Small-for-gestational-age newborns were defined as having a birthweight below the 10th centile according to customized local charts15. Indication for elective delivery was based on Doppler ultrasound findings and conventional cardiotocogram interpretation, according to the current protocol16. Newborns were classified as early SGA if delivery occurred before 32 weeks and as preterm SGA if delivery occurred before 37 weeks.
PE was defined according to the guidelines of the International Society for the Study of Hypertension in Pregnancy: systolic blood pressure of 140 mm Hg or higher and/or diastolic blood pressure of 90 mm Hg or higher, confirmed by repeated measurements over a few hours, developing after 20 weeks in previously normotensive women, accompanied by proteinuria of 300 mg or higher in 24 h, spot urine protein/creatinine ratio of 0.3 mg/mg or higher, or dipstick urinalysis of 1+ or higher when a quantitative method was not available17. Early-onset and preterm PE were defined as PE requiring delivery before 34 and 37 weeks, respectively.
For the Gaussian algorithm, multiples of the median (MoMs) for each marker were calculated according to the methodology described in a previous study3. For the FMF algorithm, MoMs were obtained using the batch calculation tool provided in the FMF website18. We then coded the variables required for the prediction formulas according to the description provided in the corresponding published articles1,3. For the Gaussian algorithm, the prenatal screening software SsdwLab 6 (SBP Soft 2007 S.L, Girona, Spain) was used to calculate early-onset PE probability scores. For the FMF algorithm, the risk calculation tool provided in the FMF website was used19.

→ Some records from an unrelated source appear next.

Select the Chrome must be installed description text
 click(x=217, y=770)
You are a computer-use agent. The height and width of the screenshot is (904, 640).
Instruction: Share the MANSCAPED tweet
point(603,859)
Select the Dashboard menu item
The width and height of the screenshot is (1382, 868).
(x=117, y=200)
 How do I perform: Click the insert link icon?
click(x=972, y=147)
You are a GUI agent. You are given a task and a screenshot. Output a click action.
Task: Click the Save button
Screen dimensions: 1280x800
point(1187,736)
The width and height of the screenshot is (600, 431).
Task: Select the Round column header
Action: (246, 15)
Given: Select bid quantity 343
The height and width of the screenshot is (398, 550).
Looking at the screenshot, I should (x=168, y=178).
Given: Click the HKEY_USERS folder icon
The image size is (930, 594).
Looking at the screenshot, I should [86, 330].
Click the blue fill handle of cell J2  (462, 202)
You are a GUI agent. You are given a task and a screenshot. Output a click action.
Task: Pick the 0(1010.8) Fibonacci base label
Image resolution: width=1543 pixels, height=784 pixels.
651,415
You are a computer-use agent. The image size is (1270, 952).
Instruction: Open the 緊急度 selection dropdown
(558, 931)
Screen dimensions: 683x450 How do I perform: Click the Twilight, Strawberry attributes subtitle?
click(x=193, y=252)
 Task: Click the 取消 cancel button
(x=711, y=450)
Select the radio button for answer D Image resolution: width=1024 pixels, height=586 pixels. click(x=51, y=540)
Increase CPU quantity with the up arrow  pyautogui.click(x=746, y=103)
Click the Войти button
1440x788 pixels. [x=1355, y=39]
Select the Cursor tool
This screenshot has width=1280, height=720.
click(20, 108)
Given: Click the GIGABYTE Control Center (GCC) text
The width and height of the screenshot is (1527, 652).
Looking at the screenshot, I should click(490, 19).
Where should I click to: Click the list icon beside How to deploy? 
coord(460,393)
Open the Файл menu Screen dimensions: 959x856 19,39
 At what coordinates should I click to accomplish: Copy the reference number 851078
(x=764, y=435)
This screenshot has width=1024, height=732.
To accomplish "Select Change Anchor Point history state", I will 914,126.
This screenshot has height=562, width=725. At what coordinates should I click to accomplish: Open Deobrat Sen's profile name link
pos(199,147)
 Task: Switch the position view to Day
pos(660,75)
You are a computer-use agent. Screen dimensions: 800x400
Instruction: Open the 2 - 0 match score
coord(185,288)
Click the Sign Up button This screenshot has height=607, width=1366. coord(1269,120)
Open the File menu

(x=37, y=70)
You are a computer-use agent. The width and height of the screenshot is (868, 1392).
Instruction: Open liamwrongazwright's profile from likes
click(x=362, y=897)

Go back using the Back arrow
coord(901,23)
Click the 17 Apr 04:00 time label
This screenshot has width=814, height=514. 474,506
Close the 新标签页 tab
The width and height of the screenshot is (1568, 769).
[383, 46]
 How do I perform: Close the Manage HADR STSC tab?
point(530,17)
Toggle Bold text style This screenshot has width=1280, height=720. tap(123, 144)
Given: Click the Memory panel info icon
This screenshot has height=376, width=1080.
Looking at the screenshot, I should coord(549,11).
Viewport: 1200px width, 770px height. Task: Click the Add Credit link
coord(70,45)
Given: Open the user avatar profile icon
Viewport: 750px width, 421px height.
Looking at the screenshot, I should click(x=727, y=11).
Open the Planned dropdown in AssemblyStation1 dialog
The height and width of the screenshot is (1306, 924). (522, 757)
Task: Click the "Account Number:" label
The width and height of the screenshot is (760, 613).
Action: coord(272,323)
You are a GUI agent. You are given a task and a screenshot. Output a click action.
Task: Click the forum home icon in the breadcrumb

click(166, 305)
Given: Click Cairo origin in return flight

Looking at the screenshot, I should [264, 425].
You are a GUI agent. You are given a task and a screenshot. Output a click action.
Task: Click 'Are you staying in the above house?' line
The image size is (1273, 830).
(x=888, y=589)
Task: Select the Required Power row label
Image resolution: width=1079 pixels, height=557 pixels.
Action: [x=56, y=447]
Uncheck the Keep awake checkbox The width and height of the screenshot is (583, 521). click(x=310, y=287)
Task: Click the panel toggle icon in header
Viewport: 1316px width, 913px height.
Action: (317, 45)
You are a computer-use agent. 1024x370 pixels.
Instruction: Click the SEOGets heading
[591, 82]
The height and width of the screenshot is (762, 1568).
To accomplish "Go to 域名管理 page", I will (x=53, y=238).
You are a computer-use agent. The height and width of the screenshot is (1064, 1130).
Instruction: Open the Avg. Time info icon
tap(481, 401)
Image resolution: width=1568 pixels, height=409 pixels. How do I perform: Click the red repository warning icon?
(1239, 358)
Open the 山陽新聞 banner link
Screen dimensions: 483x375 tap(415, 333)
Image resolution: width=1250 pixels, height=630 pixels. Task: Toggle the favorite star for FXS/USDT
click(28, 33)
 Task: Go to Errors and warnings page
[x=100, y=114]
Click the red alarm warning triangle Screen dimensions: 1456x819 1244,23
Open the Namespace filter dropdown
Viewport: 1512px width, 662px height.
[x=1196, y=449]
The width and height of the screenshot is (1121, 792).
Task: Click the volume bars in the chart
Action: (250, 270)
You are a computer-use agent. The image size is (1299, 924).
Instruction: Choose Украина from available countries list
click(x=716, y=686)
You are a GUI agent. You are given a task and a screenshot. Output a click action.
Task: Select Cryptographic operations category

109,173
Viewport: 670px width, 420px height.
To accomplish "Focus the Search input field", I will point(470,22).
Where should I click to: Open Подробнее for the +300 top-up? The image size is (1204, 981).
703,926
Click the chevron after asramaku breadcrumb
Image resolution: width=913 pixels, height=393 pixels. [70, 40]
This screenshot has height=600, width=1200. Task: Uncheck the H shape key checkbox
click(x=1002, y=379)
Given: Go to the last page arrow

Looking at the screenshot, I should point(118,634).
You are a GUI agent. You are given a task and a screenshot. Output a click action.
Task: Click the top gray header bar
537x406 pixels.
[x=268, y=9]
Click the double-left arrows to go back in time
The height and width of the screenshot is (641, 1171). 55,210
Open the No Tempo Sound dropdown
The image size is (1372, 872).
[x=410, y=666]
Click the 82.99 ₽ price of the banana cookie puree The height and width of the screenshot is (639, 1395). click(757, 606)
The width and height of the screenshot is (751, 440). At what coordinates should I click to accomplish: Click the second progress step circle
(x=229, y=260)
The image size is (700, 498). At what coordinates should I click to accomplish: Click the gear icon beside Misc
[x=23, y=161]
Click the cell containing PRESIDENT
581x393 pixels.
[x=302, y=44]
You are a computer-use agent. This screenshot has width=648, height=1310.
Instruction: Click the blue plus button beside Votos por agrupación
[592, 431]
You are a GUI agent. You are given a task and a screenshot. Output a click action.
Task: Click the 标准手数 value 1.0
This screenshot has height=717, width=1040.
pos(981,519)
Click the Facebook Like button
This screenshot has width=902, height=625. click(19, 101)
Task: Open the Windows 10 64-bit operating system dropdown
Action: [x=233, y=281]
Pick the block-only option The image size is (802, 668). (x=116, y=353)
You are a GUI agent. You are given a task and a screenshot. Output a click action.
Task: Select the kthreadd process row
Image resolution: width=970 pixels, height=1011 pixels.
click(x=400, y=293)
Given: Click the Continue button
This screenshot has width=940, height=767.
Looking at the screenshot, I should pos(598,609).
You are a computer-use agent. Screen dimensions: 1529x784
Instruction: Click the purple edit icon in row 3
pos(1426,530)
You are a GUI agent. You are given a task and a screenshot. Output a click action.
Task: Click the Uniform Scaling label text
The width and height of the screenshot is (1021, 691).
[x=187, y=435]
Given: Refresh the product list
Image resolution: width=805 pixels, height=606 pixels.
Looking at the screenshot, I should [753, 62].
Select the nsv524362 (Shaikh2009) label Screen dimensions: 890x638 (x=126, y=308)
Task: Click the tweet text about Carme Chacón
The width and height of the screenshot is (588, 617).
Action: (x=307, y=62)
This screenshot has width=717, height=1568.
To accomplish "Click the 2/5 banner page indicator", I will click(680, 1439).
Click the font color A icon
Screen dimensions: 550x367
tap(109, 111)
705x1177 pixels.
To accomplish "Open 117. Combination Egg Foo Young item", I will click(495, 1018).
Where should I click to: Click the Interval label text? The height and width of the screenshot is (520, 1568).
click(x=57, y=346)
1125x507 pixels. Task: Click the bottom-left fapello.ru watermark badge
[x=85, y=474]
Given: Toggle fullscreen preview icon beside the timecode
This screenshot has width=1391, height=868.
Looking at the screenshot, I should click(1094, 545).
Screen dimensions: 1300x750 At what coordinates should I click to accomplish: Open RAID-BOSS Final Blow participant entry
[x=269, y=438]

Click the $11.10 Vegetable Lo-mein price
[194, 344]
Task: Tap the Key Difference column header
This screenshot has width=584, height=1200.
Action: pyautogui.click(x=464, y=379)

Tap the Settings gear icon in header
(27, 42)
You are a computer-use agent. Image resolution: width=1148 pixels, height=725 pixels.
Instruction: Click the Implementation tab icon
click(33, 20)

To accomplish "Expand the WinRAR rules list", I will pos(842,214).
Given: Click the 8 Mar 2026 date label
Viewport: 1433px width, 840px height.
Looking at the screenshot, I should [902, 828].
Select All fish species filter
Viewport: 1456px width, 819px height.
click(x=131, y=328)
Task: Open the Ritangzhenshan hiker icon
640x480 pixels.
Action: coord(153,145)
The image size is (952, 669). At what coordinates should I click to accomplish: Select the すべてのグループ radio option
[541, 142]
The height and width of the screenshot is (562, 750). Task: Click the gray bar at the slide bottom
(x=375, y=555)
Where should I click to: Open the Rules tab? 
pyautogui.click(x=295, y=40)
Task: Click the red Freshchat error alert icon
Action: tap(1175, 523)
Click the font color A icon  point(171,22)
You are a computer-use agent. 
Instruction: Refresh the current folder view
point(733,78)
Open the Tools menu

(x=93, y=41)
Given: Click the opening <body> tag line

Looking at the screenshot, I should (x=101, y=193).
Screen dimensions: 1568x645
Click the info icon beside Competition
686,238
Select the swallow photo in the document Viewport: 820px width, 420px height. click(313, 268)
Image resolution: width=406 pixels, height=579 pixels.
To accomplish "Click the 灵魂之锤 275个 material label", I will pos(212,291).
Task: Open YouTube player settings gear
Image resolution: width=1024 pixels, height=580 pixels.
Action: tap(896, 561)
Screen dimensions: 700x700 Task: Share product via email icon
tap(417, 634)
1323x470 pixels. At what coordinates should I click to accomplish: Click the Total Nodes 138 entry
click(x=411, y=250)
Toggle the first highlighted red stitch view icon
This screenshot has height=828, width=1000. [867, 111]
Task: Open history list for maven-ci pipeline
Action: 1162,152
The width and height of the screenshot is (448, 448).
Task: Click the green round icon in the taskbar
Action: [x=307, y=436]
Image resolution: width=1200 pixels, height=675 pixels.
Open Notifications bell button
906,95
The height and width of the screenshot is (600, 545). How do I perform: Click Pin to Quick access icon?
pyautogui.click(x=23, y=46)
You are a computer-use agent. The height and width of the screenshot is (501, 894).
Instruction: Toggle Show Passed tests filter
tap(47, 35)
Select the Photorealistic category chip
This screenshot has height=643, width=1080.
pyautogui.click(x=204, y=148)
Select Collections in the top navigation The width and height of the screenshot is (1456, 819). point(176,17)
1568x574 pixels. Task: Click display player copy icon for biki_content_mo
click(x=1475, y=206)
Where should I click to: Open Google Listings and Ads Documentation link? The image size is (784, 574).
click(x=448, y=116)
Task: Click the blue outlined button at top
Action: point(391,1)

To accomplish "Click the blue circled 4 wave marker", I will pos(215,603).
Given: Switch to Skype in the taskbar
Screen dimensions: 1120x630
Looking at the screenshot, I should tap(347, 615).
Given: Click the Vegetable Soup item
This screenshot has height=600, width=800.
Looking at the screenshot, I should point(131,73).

Besides the “a priori” risks, the 4 markers (PAPP-A, PlGF, MAP and UtAPI) can be incorporated alone or in combination of 2, 3 or 4 for risk calculation, depending on the markers available in the clinical practice. Therefore, there are 15 possible marker combinations. Nevertheless, only the 7 most clinically relevant have been investigated in this study (MAP alone, MAP + PlGF, MAP + UtAPI, MAP + PAPP-A, MAP + UtAPI + PAPP-A, MAP + UtAPI + PlGF, and MAP + UtAPI + PlGF + PAPP-A).